* _EXERCISE INSTRUCTIONS_:
**1.** Please list every personal surname that appears in the Sweeney v. Gardstein opinion.
**2.** In the Sweeney v. Gardstein opinion, on what date was the Supreme Court, Nassau County order issued?

Sweeney v. Gardstein
This text of 160 A.D.2d 1002 (Sweeney v. Gardstein) is published on Counsel Stack Legal Research, covering Appellate Division of the Supreme Court of the State of New York primary law. Counsel Stack provides free access to over 12 million legal documents including statutes, case law, regulations, and constitutions.
Opinion
In an action, inter alia, to recover damages for medical malpractice, the defendants appeal, as limited by their brief, from so much of an order of the Supreme Court, Nassau County (O’Shaughnessy, J.), dated March 6, 1989, as granted the plaintiff’s motion to add a cause of action sounding in wrongful death to the complaint.
Ordered that the order is reversed insofar as appealed from, as a matter of discretion, with costs, and the motion is denied, with leave to renew should the plaintiff be so advised, in accordance herewith.

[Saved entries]

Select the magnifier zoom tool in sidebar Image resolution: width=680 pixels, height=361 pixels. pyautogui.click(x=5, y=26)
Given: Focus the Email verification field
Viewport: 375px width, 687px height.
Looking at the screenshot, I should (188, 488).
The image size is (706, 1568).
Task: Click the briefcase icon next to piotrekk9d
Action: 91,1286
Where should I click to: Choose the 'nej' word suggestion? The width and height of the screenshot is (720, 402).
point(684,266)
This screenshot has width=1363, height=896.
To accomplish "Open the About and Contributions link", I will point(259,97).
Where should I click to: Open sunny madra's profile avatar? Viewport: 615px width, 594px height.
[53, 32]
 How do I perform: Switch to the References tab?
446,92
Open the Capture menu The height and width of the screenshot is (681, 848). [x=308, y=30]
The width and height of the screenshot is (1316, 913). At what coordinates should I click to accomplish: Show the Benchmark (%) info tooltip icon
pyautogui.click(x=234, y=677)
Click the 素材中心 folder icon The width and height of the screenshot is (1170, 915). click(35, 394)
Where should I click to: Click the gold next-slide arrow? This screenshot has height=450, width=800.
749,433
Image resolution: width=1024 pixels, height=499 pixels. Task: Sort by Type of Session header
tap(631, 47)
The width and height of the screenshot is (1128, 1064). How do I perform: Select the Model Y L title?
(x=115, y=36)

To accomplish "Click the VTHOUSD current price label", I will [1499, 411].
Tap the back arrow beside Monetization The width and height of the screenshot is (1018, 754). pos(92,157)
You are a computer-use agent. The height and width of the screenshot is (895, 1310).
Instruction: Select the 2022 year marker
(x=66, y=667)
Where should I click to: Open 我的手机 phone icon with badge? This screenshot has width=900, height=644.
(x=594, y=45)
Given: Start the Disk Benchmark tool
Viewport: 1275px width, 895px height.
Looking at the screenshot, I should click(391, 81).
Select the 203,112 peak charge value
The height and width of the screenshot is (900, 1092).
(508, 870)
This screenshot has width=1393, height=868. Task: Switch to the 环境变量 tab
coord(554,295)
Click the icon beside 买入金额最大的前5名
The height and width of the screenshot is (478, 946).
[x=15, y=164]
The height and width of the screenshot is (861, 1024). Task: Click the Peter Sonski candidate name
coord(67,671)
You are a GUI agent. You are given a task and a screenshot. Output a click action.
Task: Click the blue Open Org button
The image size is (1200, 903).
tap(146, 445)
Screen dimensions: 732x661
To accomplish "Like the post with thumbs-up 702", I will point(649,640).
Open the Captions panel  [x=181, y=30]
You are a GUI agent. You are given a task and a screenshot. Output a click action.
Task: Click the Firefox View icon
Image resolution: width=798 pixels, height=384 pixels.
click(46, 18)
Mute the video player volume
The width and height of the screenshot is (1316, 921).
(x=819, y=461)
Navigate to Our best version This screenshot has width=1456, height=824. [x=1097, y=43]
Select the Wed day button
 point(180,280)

* _ACTIVITY ANSWERS_:
**1.** Sweeney, Gardstein, O’Shaughnessy

**2.** March 6, 1989